Abu Hatim berpendapat, hadits tersebut munkar,
karena dalam riwayat lain hadis tersebut diriwayatkan oleh orang-orang yang
terpercaya yang meriwayatkannya dari Abu
Ishaq dengan jalan mauquf. Dan riwayat inilah yang menjadikannya sebagai hadis
ma’ruf. Sebab Hubaiyyib adalah rawi yang tidak terpercaya, sehingga membuat
kedua riwayat itu berbeda, namun dengan riwayatnya itu justru telah membuat
riwayat hadis ini menjadi hadis ma’ruf.
C. Dha’if
karena sandarannya
Ada dua jenis hadits Dha’if
yang masuk kelompok ini, yaitu hadits Mauquf dan hadits Maqtu’.
Hadits mauquf adalah hadits yang
diriwayatkan dari para sahabat baik berupa perkataan, perbuatan dan ketetapan
baik periwayatannya bersambung atau tidak.
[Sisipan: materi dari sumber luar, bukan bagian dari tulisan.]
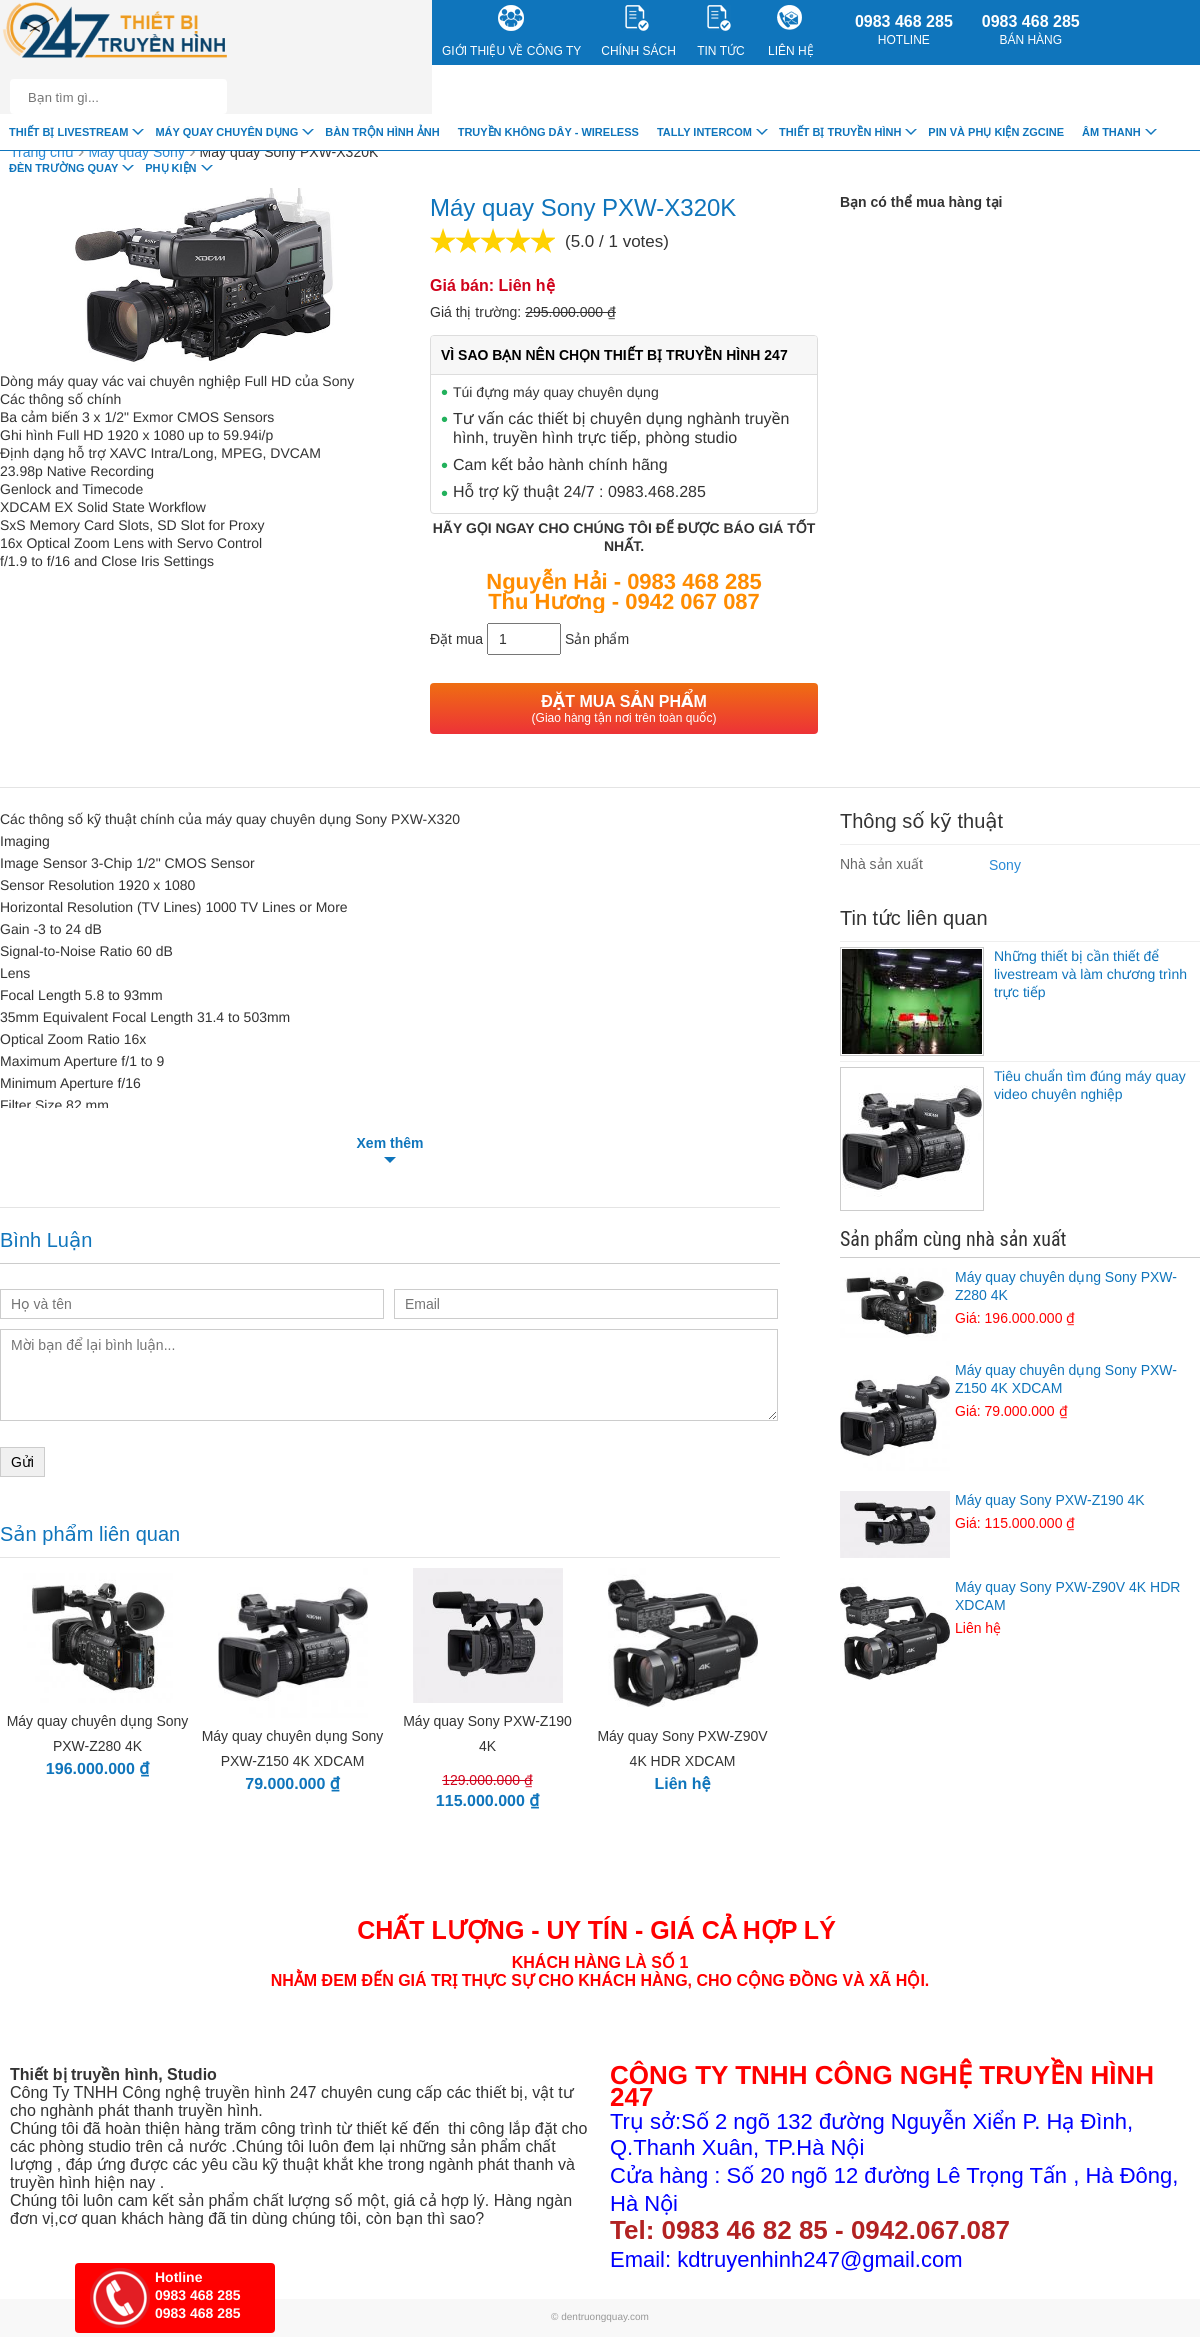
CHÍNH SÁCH (638, 31)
Dengan kata lain, hadits Mauquf sebenarnya adalah perkataan,
perbuatan dan ketetpan sahabat Nabi.
Sedangkan hadits Maqtu adalah hadits yang diriwayatkan
dari tabi’in dan disandarkan kepada mereka baik perkataan maupun perbuatan.
Dengan kata lain, hadits Maqtu adalah
perkataan dan perbuatan tabi’in.
Dua jenis hadits tersebut
masuk dalam kategori hadits Dha’if
karena tidak disandarkan kepada Nabi SAW. Seperti yang sudah maklum, hadits
pada hakikatnya adalah segala sesuatu yang disandarkan kepada Nabi. Itulah
sebabnya ada sebagian yang menyebut hadits Mauquf
dengan al-asar dan hadits Maqtu dengan al-kabar.[6]
D. Dha’if
karena kejanggalan (Syaz) dan
kecacatan (‘Illah)
1. Hadits syaz
Hadits syadz adalah
hadits yang sebenarnya diriwayatkan oleh orang yang Maqbul (diterima) namun riwayatnya bertentangan dengan rawi lain
yang kualitasnya lebih baik dan jumlahnya lebih banyak. Hal seperti ini terjadi
karena keduanya tidak mungkin dikompromika. Dengan demikian, karena kalah
kualitas, maka jelas riwayat dari orang yang Maqbul tersebut harus dikalahkan.[7]
2.
Hadits mu’allal
Hadis
Mu’allal
Dalam bahasa, mu’allalعلل يعلل تعليلا
فهو معلل berasal dari akar kata ‘illah yang diartikan al-maradh
= penyakit. Seolah-olah hadits itu terdapat penyakit yang membuat tidak
sehat dan tidak kuat.
هو الحديث الذي
اطلع فية علي علة تقدح في صحته مع ان الظاهر السلامة منها
Hadis yang dilihat di dalamnya terdapat ‘illah yang
membuat cacat keshahihan hadis, padahal lahirnya selamat daripadanya.
Kriteria
dari bentuk ‘illah adalah adanya cacat yang tersembunyi dan cacat itu
mengurangi atau menghilangkan keshahihan suatu hadits. Jika cacat itu tidak
tersembunyi dan tidak mengurangi keabsahan suatu hadits, tidak disebut ‘illah.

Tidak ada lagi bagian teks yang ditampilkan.